Please read the exslt.org regular expression description for details first; then return here.
To use the com.linkwerk.util.Regexp extension in your stylesheets, follow the three steps:
Make your XSLT program look like this:
<xsl:stylesheet version="1.0" xmlns:xsl="http://www.w3.org/1999/XSL/Transform" xmlns:regexp="com.linkwerk.util.Regexp" extension-element-prefixes="regexp"> ... </xsl:stylesheet>
Add lw-regexp-util-1.0.0.jar to the classpath, i.e. java -cp /path/to/lw-regexp-util-1.0.0.jar org.apache.xalan.xslt.Process ...
Have fun :-)
You'll find examples of the usage on the exslt.org site as well. But the examples there are pretty simple. They don't reveal the power of this extensions. The reason is that they focus just on the regexp extension, which is fine to explain what it does; therefore you should start reading on exslt.org. But the power comes from combining XPath with regexp's:
The main strength of the regular expression extension is to extend the ability of
XPath to deal with structured information by adding means to deal with
information (a.k.a text ;-). You will need this power if you have to transform XML documents
with only a flat structure. It's well suited for up-translating flat XHTML documents or
word processor documents which have been converted to a flat XML representation.
If you have repeating phrases (which is implicit structure) within all the documents,
you can now easily transform such documents. BTW: Often legal or official documents
use repeating phrases.
I'm sorry that the following example is German; anyone using the regexp extension for English documents? Send me your examples, please.
<xsl:template match="/"> <ausschreibung> <gegenstand> <xsl:apply-templates select="/html/body/table[(preceding-sibling::table[.//td/h2[regexp:test(text(), 'Ausschreibung de[sr]', 'i')]] or self::table[.//td/h2[regexp:test(text(), 'Ausschreibung de[sr]', 'i')]] ) and (following-sibling::table[.//tr/td[regexp:test(string(.), 'den Bewerber:\s*$')]] or self::table[.//tr/td[regexp:test(string(.), 'den Bewerber:\s*$')]] )]"/> </gegenstand> <xsl:apply-templates select="..."/> ... </ausschreibung> </xsl:template>
This (real world) example origins from a XSLT program that up-translates a given
flat structured XHTML file into a well structured XML document.
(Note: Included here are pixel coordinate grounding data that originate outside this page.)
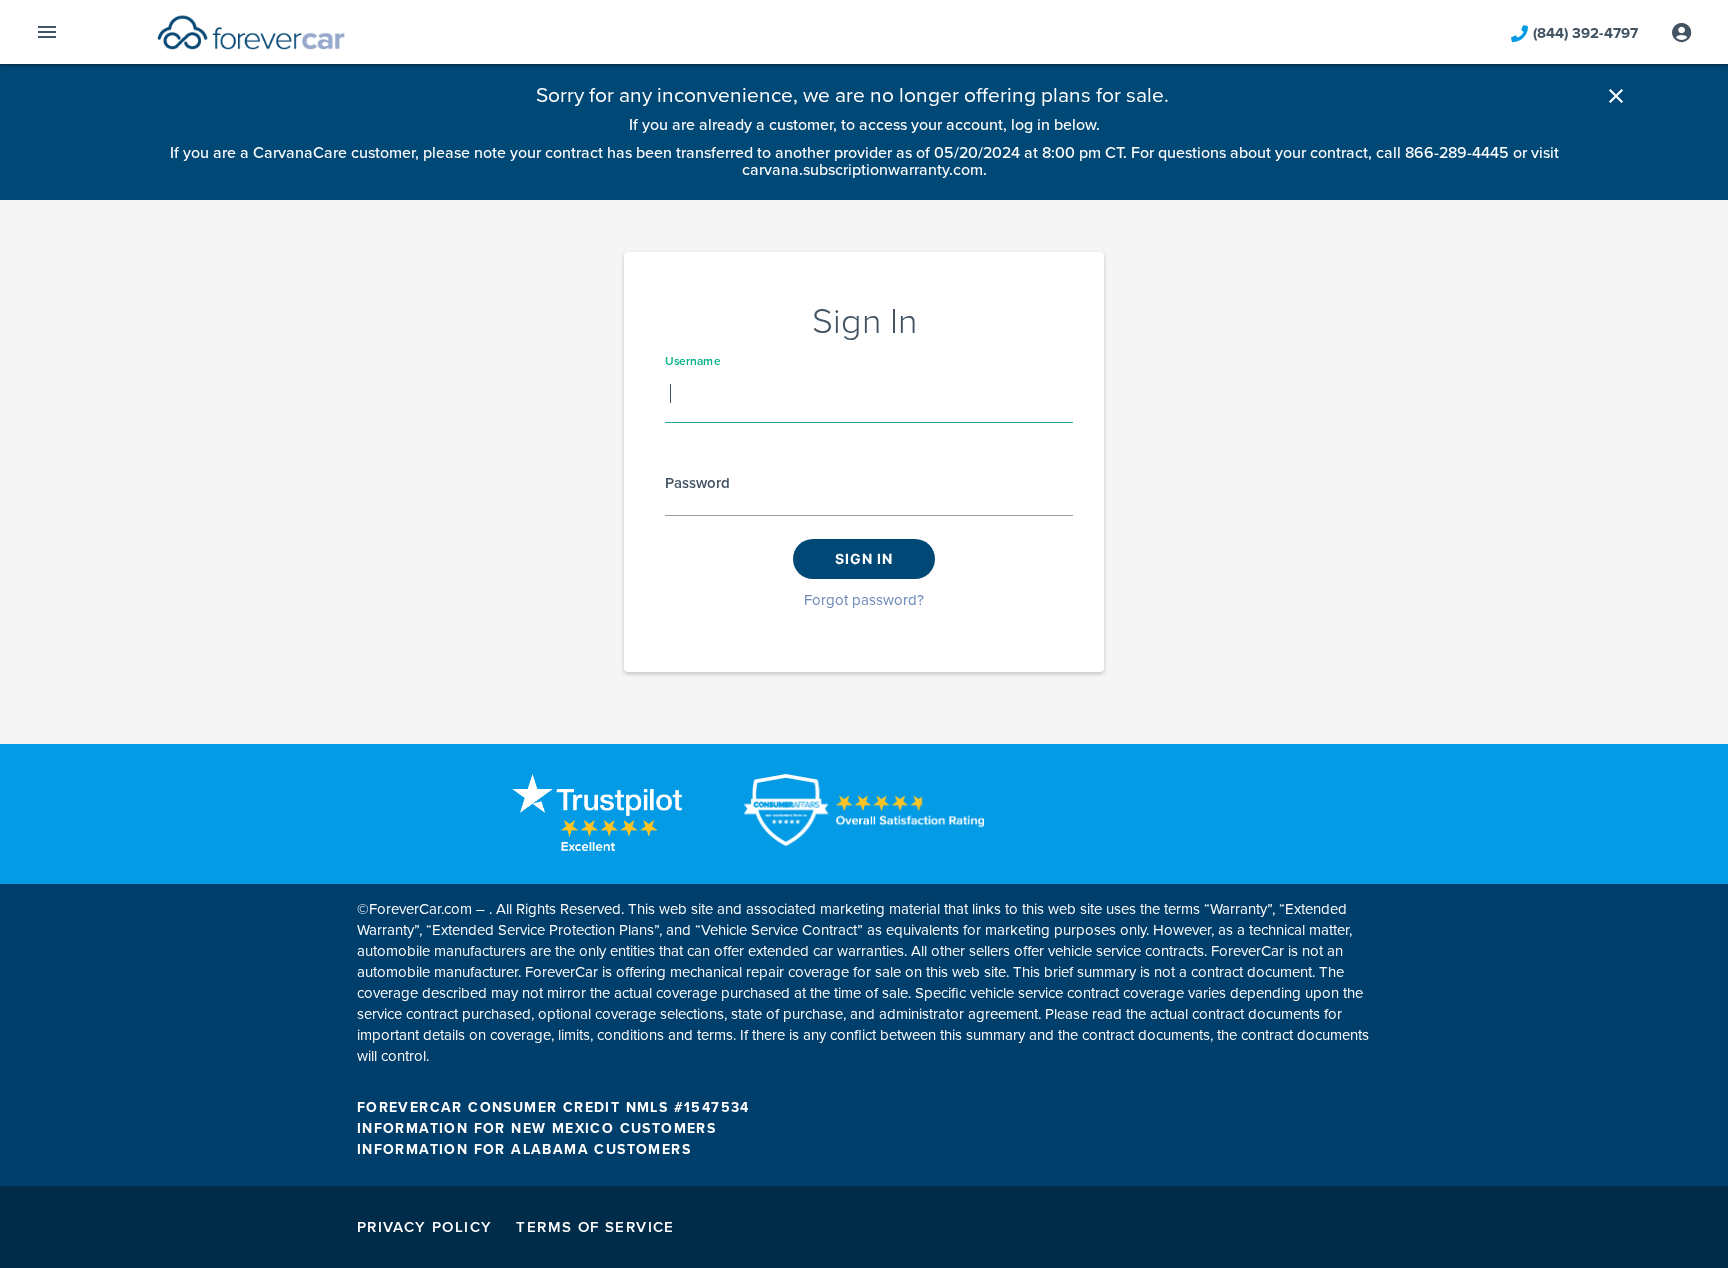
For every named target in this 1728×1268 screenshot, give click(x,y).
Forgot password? (864, 600)
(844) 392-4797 (1585, 33)
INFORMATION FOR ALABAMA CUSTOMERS (524, 1149)
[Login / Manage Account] (1681, 33)
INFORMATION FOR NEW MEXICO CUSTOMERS (536, 1128)
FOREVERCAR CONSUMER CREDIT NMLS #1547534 (553, 1107)
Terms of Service (595, 1227)
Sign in (864, 558)
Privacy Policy (425, 1227)
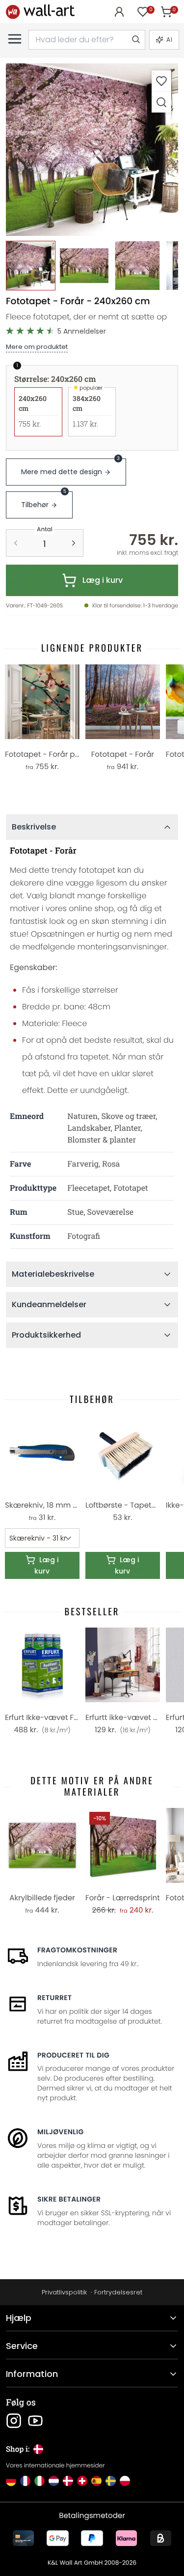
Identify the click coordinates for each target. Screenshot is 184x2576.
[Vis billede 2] (84, 265)
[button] (92, 149)
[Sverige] (110, 2481)
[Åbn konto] (119, 12)
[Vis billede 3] (137, 265)
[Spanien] (96, 2481)
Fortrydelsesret (118, 2292)
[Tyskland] (11, 2481)
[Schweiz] (82, 2481)
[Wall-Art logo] (40, 11)
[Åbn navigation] (15, 39)
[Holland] (54, 2481)
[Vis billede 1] (30, 265)
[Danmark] (68, 2481)
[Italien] (39, 2481)
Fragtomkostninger (77, 1950)
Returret (54, 1998)
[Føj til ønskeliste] (161, 80)
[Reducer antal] (15, 543)
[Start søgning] (135, 40)
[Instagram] (14, 2421)
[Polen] (125, 2481)
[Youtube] (35, 2421)
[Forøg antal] (73, 543)
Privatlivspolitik (64, 2292)
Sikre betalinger (69, 2199)
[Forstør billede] (161, 102)
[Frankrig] (25, 2481)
The template shown
generates a gegenstand-element from certain /html/body/table-elements. For each table-element
the following predicate must be true: The table element (self::table) or one of
its preceding siblings must contain a td/h2-element which contains the words
Ausschreibung des or
Ausschreibung der (regular expression; case insensitive)
the table element (self::table) or one of its following-siblings must end
(case sensitive) with the words
den Bewerber:, followed optionally by white space (\s).
As you can guess by looking at this example, the source document uses many tables for
layout purposes, but not for structuring the content. Thus the templates collects all the
text of the source document within
Ausschreibung de[rs] ... den Bewerber: and places
it within a gegenstand-element.
The zip-file contains a license text; read it carefully. It's BSD-style.